:: Input for this task ::

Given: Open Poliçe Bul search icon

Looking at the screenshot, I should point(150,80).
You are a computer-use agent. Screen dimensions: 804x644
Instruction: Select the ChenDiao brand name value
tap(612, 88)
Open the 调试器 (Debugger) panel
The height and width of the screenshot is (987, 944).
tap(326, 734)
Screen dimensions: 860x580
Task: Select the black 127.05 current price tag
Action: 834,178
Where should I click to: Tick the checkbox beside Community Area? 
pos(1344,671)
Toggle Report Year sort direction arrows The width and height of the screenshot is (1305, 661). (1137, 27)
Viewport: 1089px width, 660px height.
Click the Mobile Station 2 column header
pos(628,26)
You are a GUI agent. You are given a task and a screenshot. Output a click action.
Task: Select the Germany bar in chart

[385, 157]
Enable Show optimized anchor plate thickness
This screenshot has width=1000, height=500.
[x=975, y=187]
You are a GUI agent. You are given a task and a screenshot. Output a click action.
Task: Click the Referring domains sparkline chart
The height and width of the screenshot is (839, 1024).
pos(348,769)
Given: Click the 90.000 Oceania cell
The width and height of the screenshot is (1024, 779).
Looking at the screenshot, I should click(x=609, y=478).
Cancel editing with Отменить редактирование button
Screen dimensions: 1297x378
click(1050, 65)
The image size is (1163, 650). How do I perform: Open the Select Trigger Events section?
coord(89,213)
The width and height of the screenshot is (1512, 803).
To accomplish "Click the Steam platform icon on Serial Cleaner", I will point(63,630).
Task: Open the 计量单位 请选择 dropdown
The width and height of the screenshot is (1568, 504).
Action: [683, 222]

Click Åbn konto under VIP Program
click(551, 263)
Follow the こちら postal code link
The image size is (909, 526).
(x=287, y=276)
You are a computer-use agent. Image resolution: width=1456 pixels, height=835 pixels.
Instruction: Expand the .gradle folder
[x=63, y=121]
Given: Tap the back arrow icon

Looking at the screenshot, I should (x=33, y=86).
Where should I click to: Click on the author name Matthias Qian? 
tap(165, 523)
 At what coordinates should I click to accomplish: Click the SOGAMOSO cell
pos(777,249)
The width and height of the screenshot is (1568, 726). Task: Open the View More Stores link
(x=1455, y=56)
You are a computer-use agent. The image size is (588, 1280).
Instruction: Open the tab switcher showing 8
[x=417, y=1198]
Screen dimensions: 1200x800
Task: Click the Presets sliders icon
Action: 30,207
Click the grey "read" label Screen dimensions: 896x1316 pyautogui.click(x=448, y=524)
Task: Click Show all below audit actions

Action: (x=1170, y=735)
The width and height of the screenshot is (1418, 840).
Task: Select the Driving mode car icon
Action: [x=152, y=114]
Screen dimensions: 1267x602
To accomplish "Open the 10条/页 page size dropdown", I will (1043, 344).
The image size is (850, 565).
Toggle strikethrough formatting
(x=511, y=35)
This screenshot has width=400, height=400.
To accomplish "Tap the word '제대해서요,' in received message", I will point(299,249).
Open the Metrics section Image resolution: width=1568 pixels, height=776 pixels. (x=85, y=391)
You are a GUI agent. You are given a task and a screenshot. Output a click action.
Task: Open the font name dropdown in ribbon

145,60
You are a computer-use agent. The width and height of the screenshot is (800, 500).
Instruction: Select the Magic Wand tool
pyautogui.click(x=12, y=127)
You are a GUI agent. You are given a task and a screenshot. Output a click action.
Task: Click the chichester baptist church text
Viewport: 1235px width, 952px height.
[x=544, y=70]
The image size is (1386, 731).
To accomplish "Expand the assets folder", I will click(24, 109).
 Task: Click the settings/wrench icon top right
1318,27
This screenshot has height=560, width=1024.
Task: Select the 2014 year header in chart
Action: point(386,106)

:::

■ **Work request**:
Set down exactly the lines of the material above from the one with "This screenshot has width=400, height=400." through the end. Include both ends and nothing else.

■ **Output for this task**:
This screenshot has width=400, height=400.
To accomplish "Tap the word '제대해서요,' in received message", I will point(299,249).
Open the Metrics section Image resolution: width=1568 pixels, height=776 pixels. (x=85, y=391)
You are a GUI agent. You are given a task and a screenshot. Output a click action.
Task: Open the font name dropdown in ribbon

145,60
You are a computer-use agent. The width and height of the screenshot is (800, 500).
Instruction: Select the Magic Wand tool
pyautogui.click(x=12, y=127)
You are a GUI agent. You are given a task and a screenshot. Output a click action.
Task: Click the chichester baptist church text
Viewport: 1235px width, 952px height.
[x=544, y=70]
The image size is (1386, 731).
To accomplish "Expand the assets folder", I will click(24, 109).
 Task: Click the settings/wrench icon top right
1318,27
This screenshot has height=560, width=1024.
Task: Select the 2014 year header in chart
Action: point(386,106)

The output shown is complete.